I then asked Andy how they plan their missions and he explained, “In this case, it took us four days to rehearse. We were already informed about the issue. That’s all it takes; some fake web-sites and some fake IDs.”

They both admit that much can go wrong when performing their acts. At the thought of getting persecuted, they answer that “it can always happen,” but think that the consequences of their actions wouldn’t be too harsh.

“We usually have a lawyer, but we always get one after doing our stuff,” Bonanno says.

In 2005, the two friends will go on a European tour to promote their documentary and hopefully improve their current economical status.

“I’ve dropped out of college for one year to do this, and Andy has been unemployed for two years. Right now he’s just trying to pay the rent,” says Bonanno.

Journalism at the edge

John Simpson is the BBC’s World-Affairs-Editor. Since the ´70s, when his career began to flourish, Simpson has witnessed the Tiananmen Square massacre in Beijing, the fall of Ceausescu in Romania, the civil wars in former Yugoslavia, and world struggles with the Taliban. Simpson has been punched in the stomach by one of his co-workers, and arrested. He has watched his staff die in Iraq from American ‘friendly’ fire. Yet he remains positive and, most importantly, objective in his reports.

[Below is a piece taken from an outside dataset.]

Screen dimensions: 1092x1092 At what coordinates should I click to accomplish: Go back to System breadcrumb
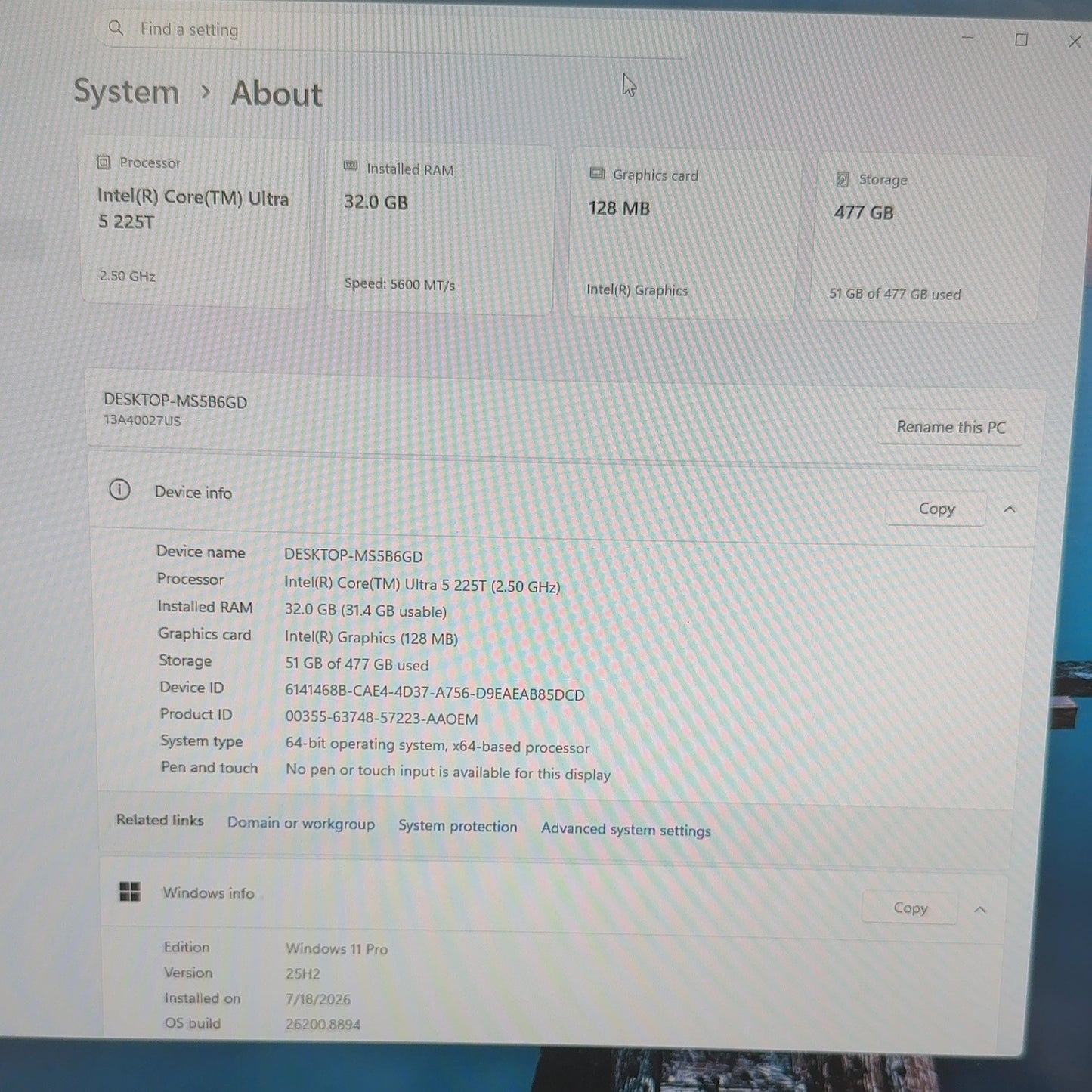(126, 91)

I had the opportunity to speak to John Simpson recently. When I asked him about the difference between Fox News and BBC, he scoffed, “To be honest, I don’t think there is any comparison between the BBC and Fox News. Fox News is a disgrace; I think it’s disgusting.

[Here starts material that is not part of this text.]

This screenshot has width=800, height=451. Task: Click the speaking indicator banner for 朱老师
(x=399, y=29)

“The idea of having people with fixed opinions about things, whether they’re liberal or conservative opinions, is something the BBC finds completely alien to our broadcasting culture. We wouldn’t want to be any part of that, or have any part of that. We don’t hire people because they are left-wingers or right-wingers; we expect them to be objective.”

Simpson’s TV show is called ‘Simpson’s World.’ He and a camera-man travel around the world, interviewing common people as well as political figures, and describing their day-to-day life. “I want to interview different sort of people; people who perhaps aren’t used to that kind of aggressive questioning and who got ideas which need to be brought out,” Simpson explains.

The environment in which they’re at could be anything from a ‘no-mans-land’ in Israel, to a luxurious villa in Saudi Arabia. In January, Simpson will be covering the Iraqi elections.

At the thought of being kidnapped and murdered, Simpson realizes that risking his life is a part of the job and that “it’s got to be done.”